Genozid

Das Wort Genozid besteht aus den beiden Wortteilen genos (griechisch – Geschlecht) und caedere (lateinisch – vernichten) und bedeutet so viel wie Völkermord. Von Genozid spricht man dann, wenn viele Menschen einer bestimmten nationalen, ethnischen oder religiösen Gruppe ermordet werden.
Das bekannteste Beispiel für einen Genozid war die Ermordung von Juden und Jüdinnen im Nationalsozialismus (Holocaust). Es war Ziel des NS-Regimes, möglichst alle europäischen Juden und Jüdinnen zu ermorden. Etwa 6 Millionen von ihnen wurden tatsächlich getötet – die meisten durch Giftgas in den Vernichtungslagern. Auch die gleichzeitige Ermordung von etwa 500.000 Roma und Sinti war ein Genozid.
In Ruanda (Afrika) wurden Mitte der 1990er-Jahre Hunderttausende Tutsis von Hutus ermordet. Hutus und Tutsis sind ethnische Gruppen in Ruanda. Auch das war ein Genozid.
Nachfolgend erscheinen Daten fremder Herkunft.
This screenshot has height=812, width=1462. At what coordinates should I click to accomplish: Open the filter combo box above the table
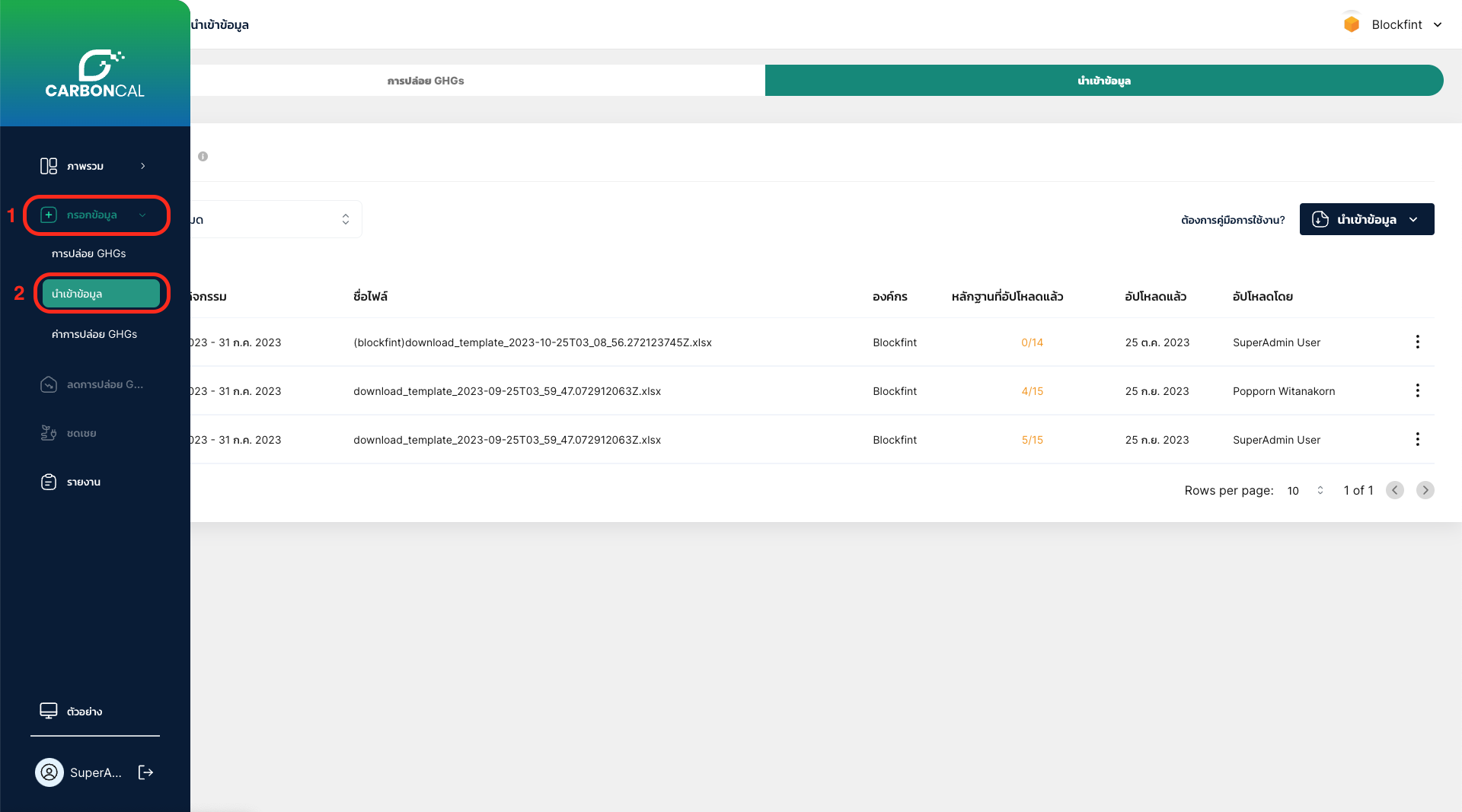(x=276, y=219)
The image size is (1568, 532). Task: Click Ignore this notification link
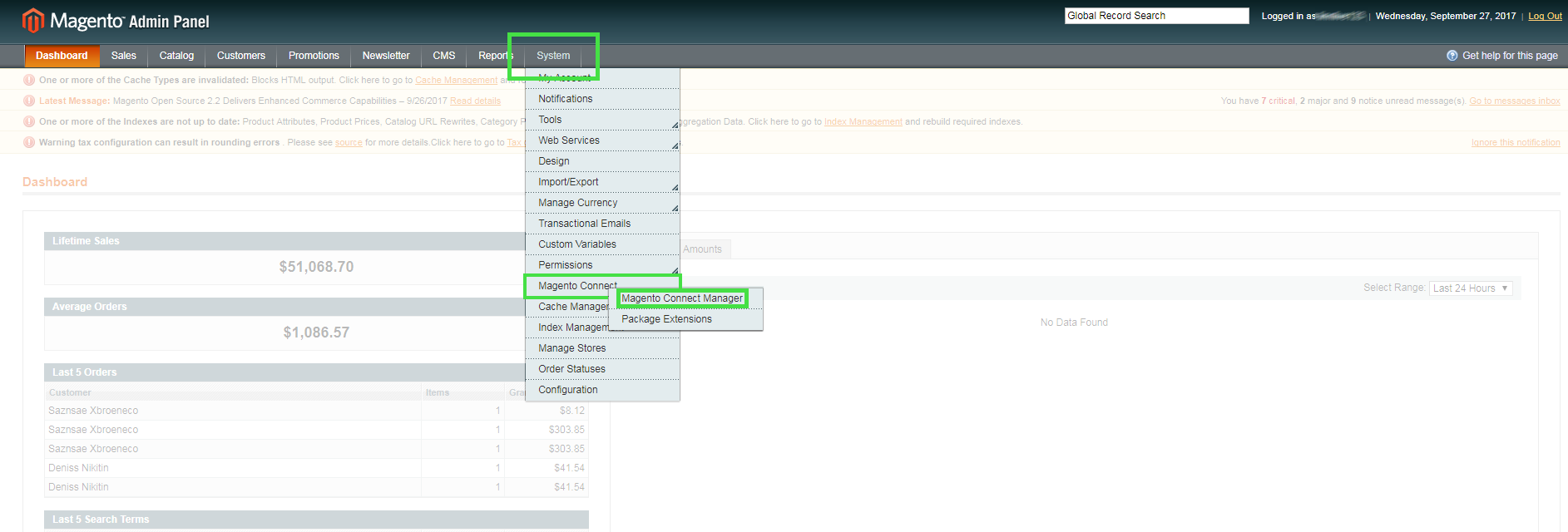[1515, 143]
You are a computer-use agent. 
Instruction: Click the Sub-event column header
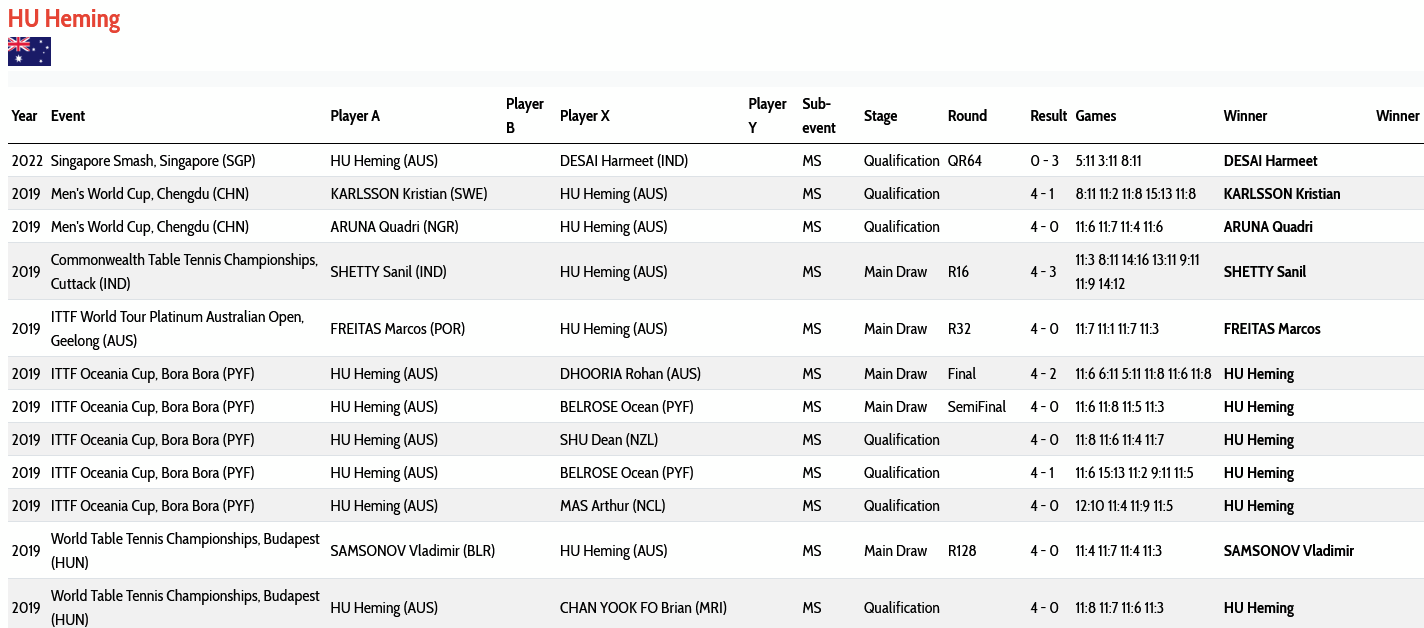pyautogui.click(x=819, y=116)
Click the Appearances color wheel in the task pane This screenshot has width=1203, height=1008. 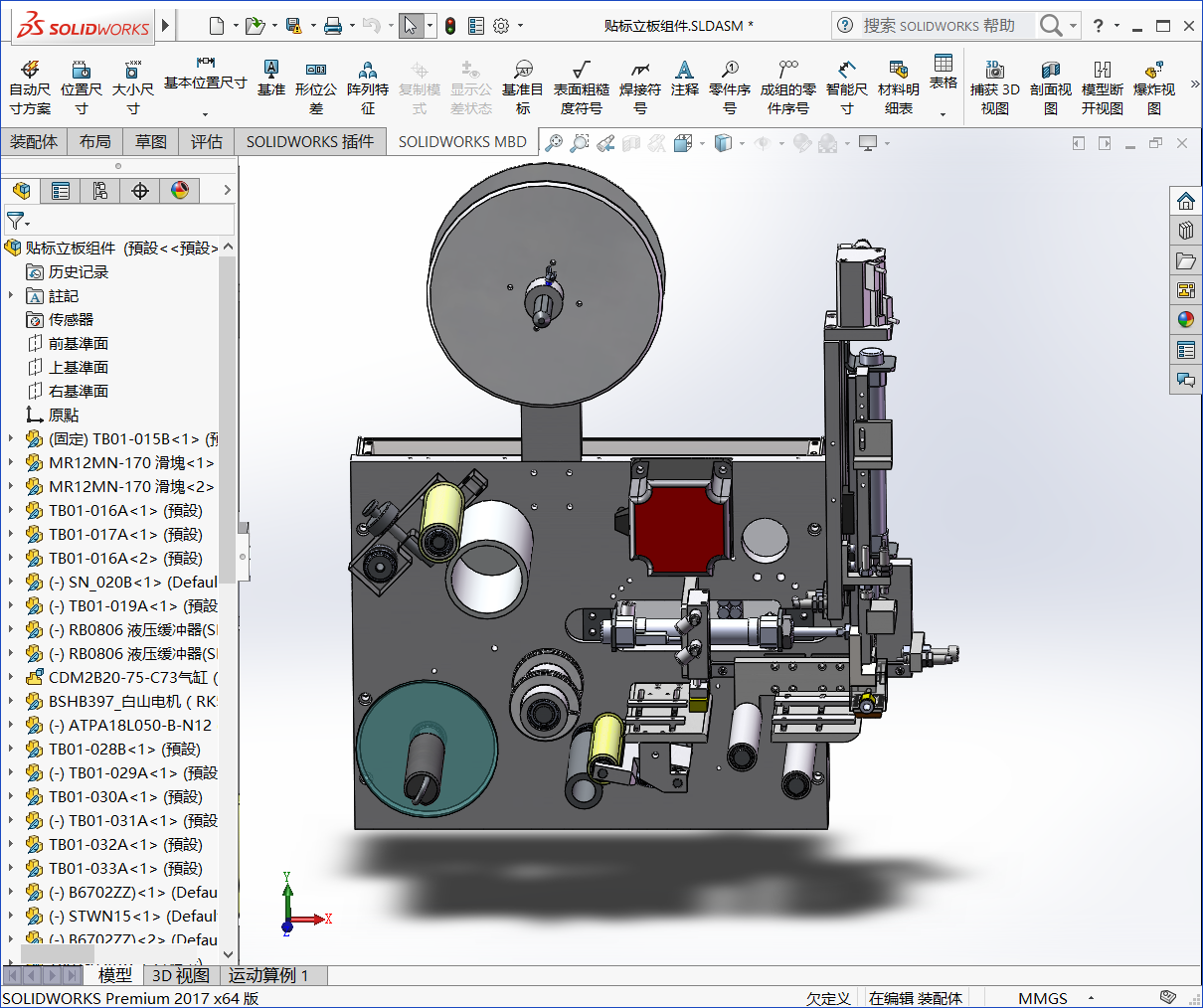1185,319
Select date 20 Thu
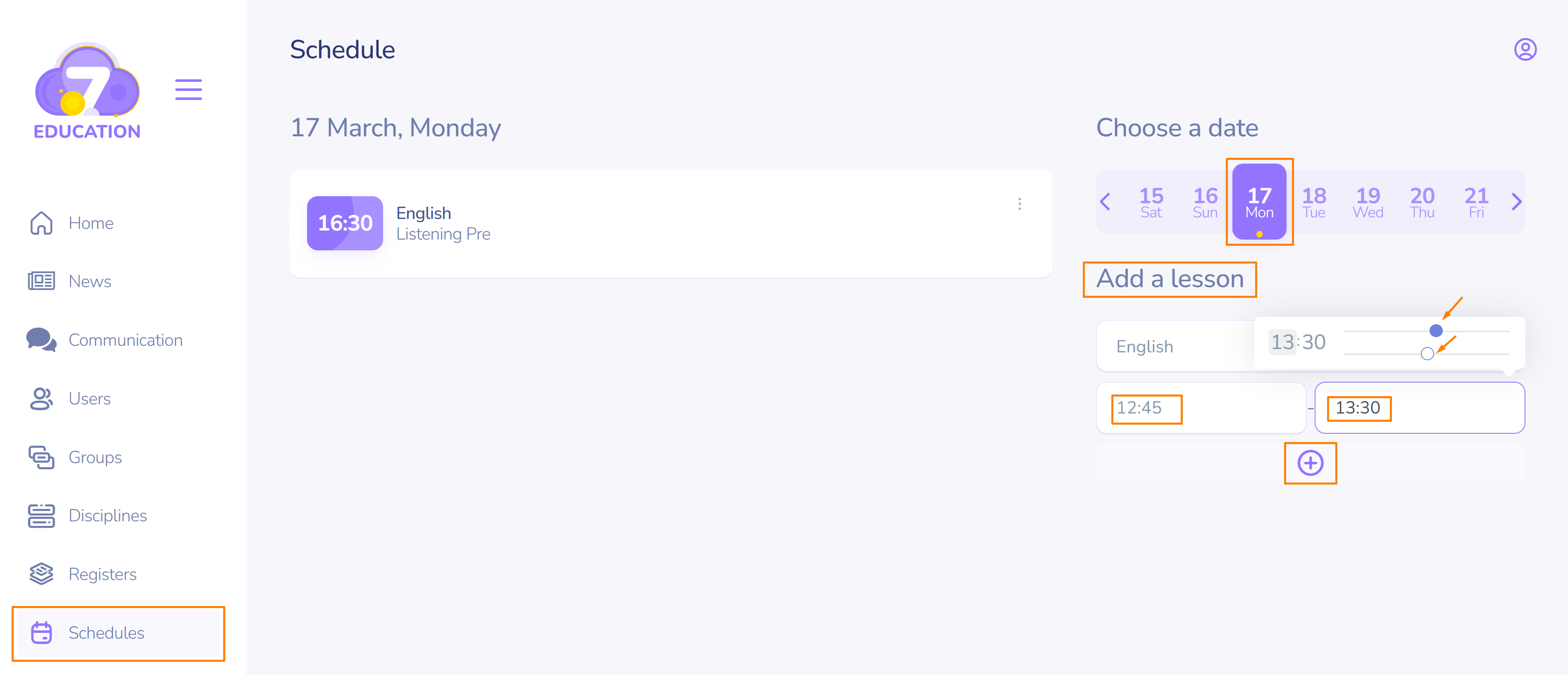The width and height of the screenshot is (1568, 675). point(1422,202)
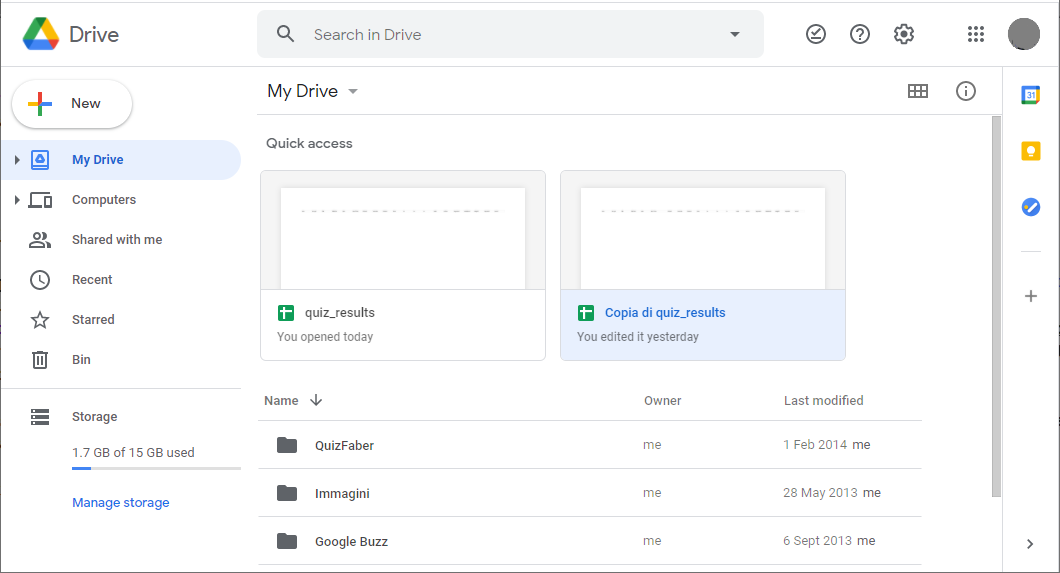Open search options dropdown arrow
Screen dimensions: 1060x573
735,34
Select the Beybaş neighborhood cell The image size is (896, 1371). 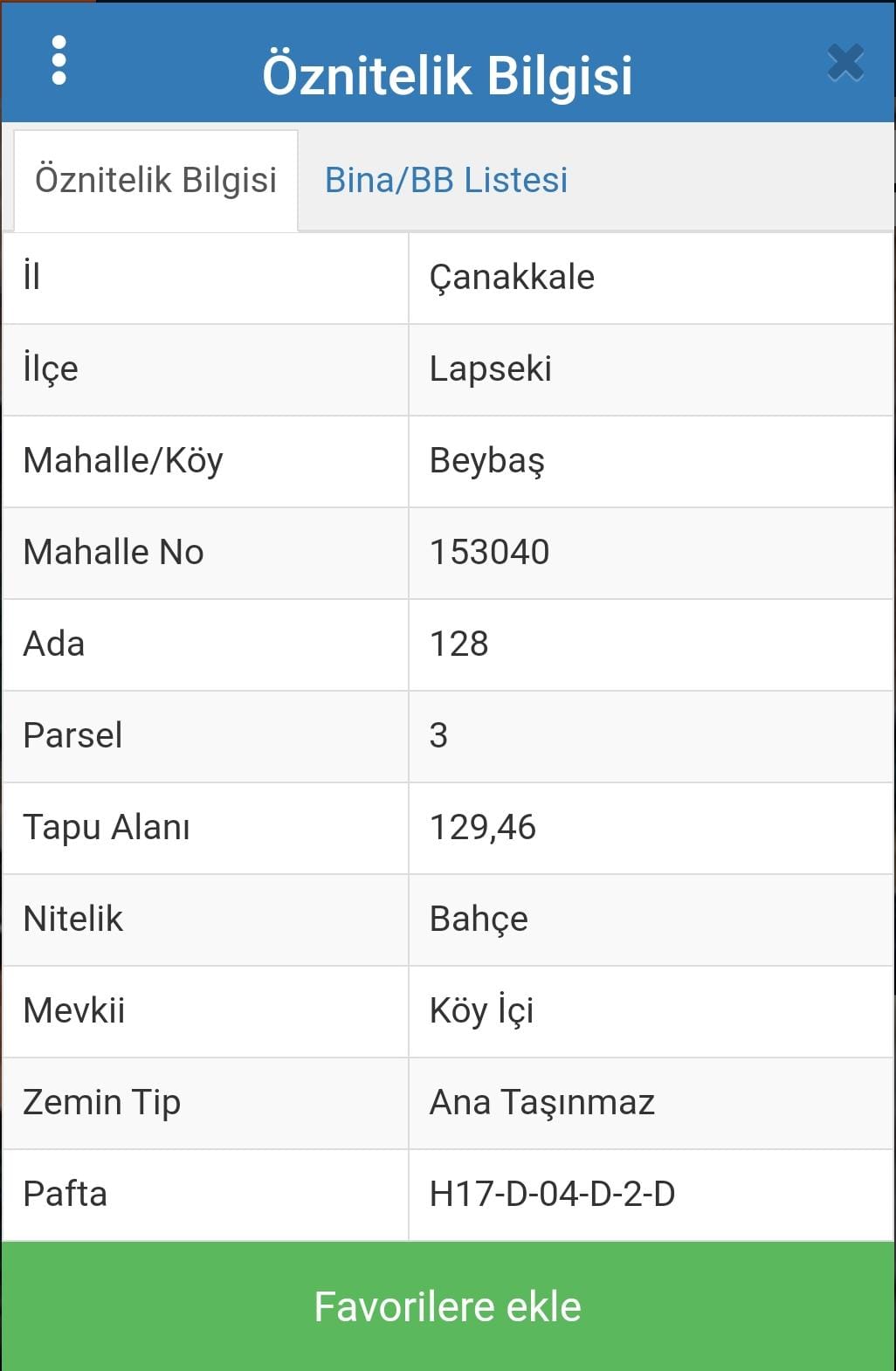(x=651, y=461)
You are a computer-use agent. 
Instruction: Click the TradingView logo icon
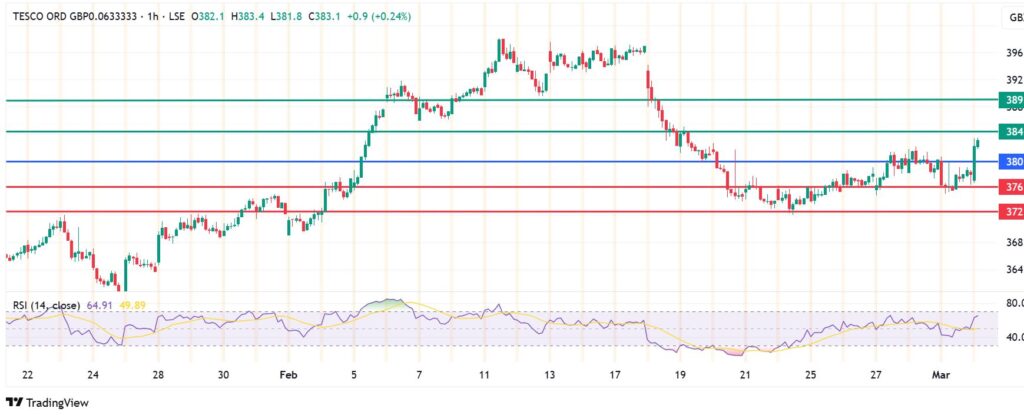(14, 403)
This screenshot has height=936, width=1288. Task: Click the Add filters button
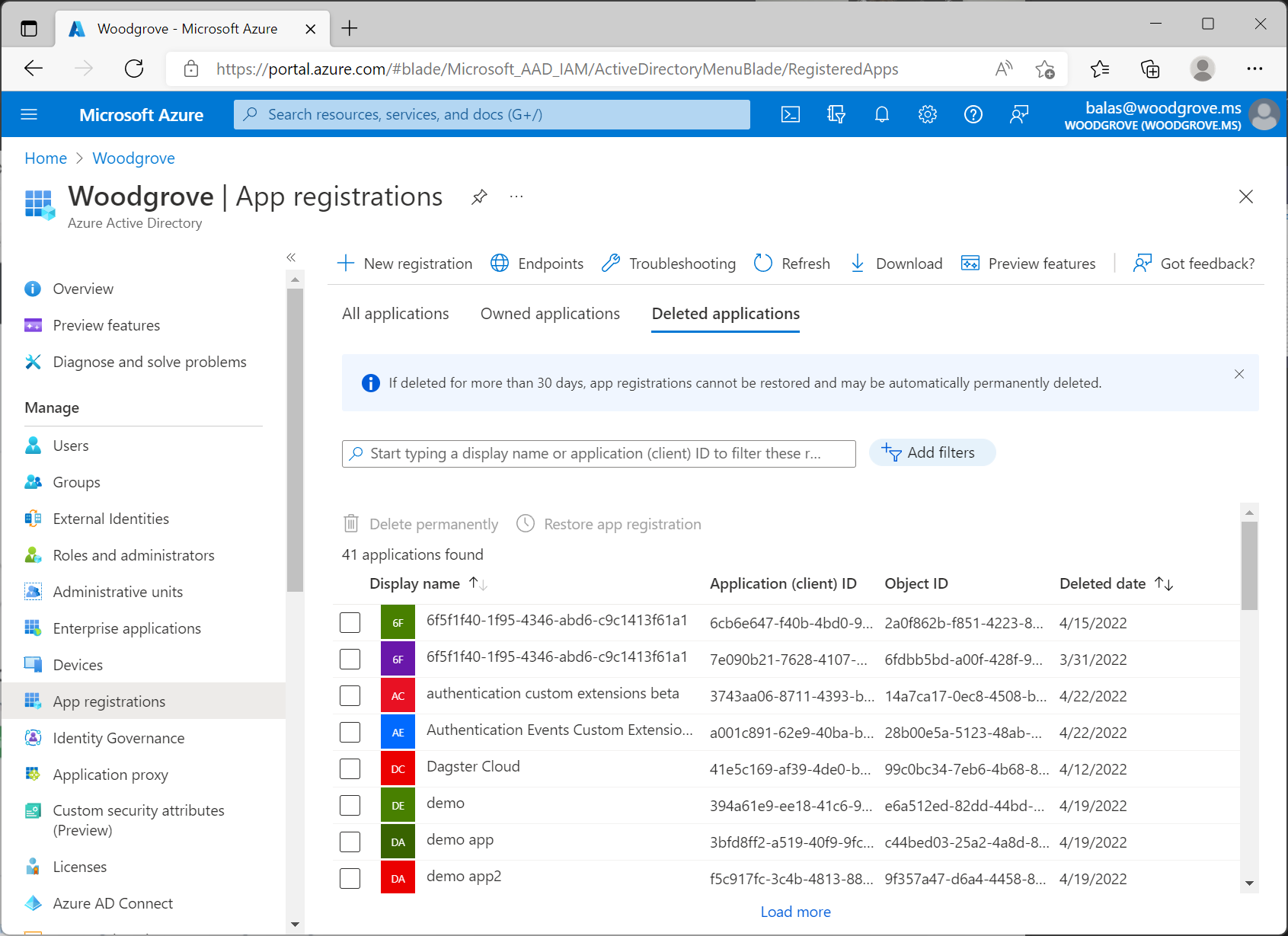pos(932,453)
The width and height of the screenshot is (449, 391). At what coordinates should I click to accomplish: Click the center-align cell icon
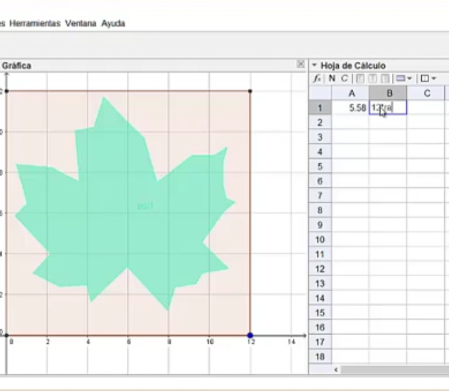(373, 79)
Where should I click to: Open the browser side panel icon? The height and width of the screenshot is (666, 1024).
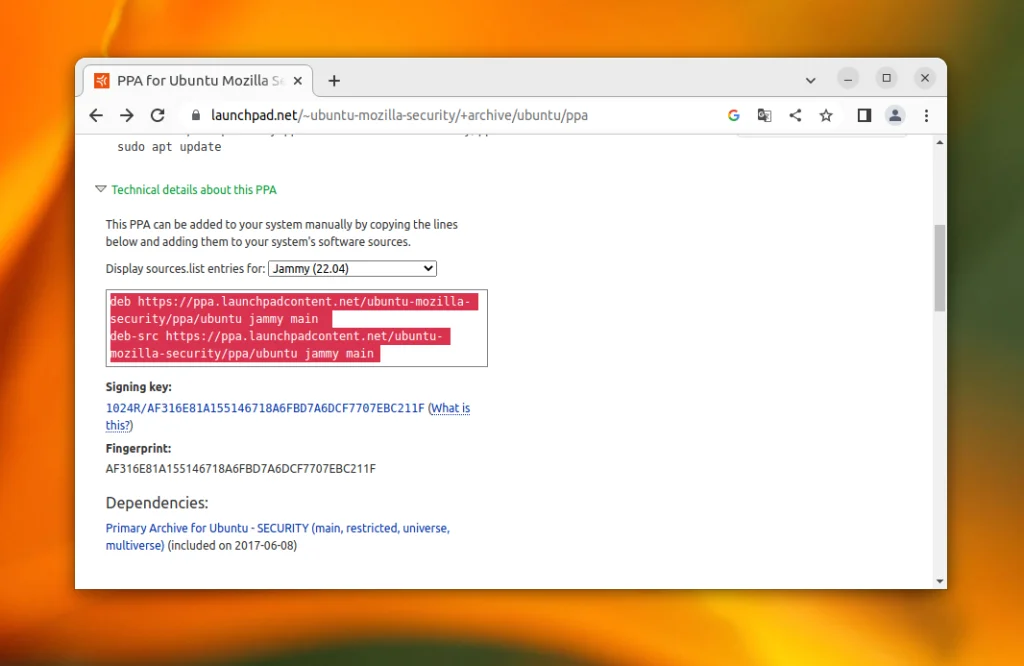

Ebenso der Völkermord an den Armeniern und Armenierinnen durch die Türkei während des Ersten Weltkriegs oder die fast vollständige Ausrottung der amerikanischen UreinwohnerInnen (Indianer und Indianerinnen) durch die aus Europa zugewanderten Siedler und Siedlerinnen.
Teilweise als Genozid (Ethnische „Säuberung“) eingestuft werden die Vernichtungsaktionen der UdSSR gegen bestimmte ethnische Gruppen (z.B. gegen Wolgadeutsche und KrimtatarInnen).